Commissioner and Chair of the Panel



Michelle Vaillancourt


For Staff of the Commission



Jennifer Lynch





Evan Rankin (Student-at-law)





Linda Fuerst


For Sentry Investments Inc.



Laura Paglia


For Sean Driscoll


The following reasons have been prepared for publication in the Ontario Securities Commission Bulletin, based on the reasons delivered orally in the hearing as edited and approved by the panel, to provide a public record.

[1] I shall approve this Settlement Agreement and make an order in the terms it contemplates.

[2] The Settlement Agreement resolves a proceeding that raises serious regulatory issues of two types. The first is sales practices that may adversely affect investors and investor confidence in the integrity of our markets. The proceeding is based on failures to comply with National Instrument 81-105 -- Mutual Fund Sales Practices, (1998) 21 OSCB 2713 ("National Instrument 81-105"), which limits payments and gifts by mutual funds to registered dealers and their representatives who sell the funds' securities. Such payments and gifts may influence registered representatives to consider factors other than the best interests of their clients when recommending investments to them. National Instrument 81-105 was adopted to prohibit payments and gifts that are likely to have this effect in an attempt to ensure that registered representatives who sell mutual funds act in the best interests of their clients on the basis of the clients' investment objectives and circumstances and the merits of the investments they recommend, without being influenced by conflicting monetary or other inducements.

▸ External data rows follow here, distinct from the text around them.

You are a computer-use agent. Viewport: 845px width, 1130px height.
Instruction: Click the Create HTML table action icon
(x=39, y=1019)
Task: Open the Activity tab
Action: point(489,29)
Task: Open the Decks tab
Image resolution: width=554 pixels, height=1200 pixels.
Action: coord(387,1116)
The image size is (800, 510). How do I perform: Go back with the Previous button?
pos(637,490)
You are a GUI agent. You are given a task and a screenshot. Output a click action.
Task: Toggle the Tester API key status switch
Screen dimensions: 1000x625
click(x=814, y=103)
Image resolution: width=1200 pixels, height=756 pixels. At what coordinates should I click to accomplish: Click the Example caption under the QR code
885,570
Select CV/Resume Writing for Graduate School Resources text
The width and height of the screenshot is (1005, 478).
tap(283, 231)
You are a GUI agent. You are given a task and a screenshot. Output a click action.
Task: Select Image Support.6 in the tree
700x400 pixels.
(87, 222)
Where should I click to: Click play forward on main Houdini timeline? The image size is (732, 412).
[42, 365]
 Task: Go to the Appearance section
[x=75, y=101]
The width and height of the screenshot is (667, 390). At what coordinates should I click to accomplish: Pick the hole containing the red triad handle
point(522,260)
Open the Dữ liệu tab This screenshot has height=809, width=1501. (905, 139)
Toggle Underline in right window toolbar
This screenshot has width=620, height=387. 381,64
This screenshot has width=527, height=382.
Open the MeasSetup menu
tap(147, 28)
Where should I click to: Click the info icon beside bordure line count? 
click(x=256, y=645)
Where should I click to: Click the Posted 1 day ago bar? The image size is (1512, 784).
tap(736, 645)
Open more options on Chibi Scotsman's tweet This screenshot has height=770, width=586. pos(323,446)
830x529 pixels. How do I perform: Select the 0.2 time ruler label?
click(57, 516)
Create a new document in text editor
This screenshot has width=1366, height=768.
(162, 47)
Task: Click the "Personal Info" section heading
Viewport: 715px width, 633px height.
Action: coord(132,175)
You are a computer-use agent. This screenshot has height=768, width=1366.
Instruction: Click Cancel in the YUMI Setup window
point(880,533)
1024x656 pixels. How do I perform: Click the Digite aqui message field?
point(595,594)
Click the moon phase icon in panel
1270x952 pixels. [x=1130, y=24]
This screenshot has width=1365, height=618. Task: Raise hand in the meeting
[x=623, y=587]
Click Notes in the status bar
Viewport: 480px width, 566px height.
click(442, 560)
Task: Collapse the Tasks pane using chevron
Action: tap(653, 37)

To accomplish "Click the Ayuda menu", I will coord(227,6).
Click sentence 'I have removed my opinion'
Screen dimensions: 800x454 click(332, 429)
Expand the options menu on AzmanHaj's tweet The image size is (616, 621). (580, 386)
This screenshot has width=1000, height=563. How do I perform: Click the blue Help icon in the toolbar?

[3] The second issue addressed in this proceeding is the obligation of all registrants to ensure that their business is operated in compliance with their regulatory obligations by establishing internal supervisory procedures, controls and recordkeeping practices that are appropriate to their business.

[4] This is the first Commission proceeding that addresses sales practices involving prohibited payments and gifts made by an investment fund manager and the systemic supervisory failures that permitted them. The seriousness of the conduct admitted by the respondents in the Settlement Agreement is reflected in the sanctions they agreed to. These include a significant administrative fine paid by Sentry Investments Inc. and a ban on acting in a senior position with a registrant agreed to by Mr. Driscoll.

[5] These sanctions, albeit serious, are not necessarily the sanctions that might have been imposed by a panel, had this matter proceeded to a hearing on the merits in which Commission Staff were successful in proving their case. A settlement is based on the facts admitted by the respondents and agreed to by Staff, which may or may not be the facts that a Commission panel would find after a contested hearing on the merits. Even on the same facts, a panel might impose a different sanction, as in a sanctions hearing a panel must impose the sanction it considers to be correct.

[6] But this is a settlement hearing convened to consider a settlement agreement. A settlement will be approved if the sanctions agreed to by the parties are within a reasonable range of appropriateness in light of the admitted facts, recognizing and taking into account the settlement process and its benefits. A settlement reached early in a proceeding reduces the costs required to conduct a lengthy hearing and permits the Commission's resources, including Staff time, that would otherwise have been expended to be directed to other matters, increasing the Commission's overall enforcement capabilities.

[7] The resolution of proceedings through settlements thus benefits the Commission, the regulatory process, investors, and the securities markets generally, as well as respondents who are able to put a matter of this nature behind them and move on with their business.

[8] Settlement agreements also enable enforcement Staff to obtain resolutions that include remediation and establish procedures to ensure that respondents conduct their business in compliance with their regulatory obligations. Both further the Commission's mandate; it has long been accepted that the purpose of the Commission's sanctioning authority is not to punish, but to protect investors and our markets. Sanctions imposed by the Commission are intended to deter, both specifically and generally, future conduct that may contravene Ontario securities law or be inconsistent with the public interest.

[9] Although the conduct admitted in this Settlement Agreement was serious, there is no need to describe it in detail here. The Settlement Agreement will become a public document and will speak for itself. It may be useful, however, to address from the perspective of the Commission's protective role the reasons that approval of this settlement and imposition of the agreed sanctions are in the public interest.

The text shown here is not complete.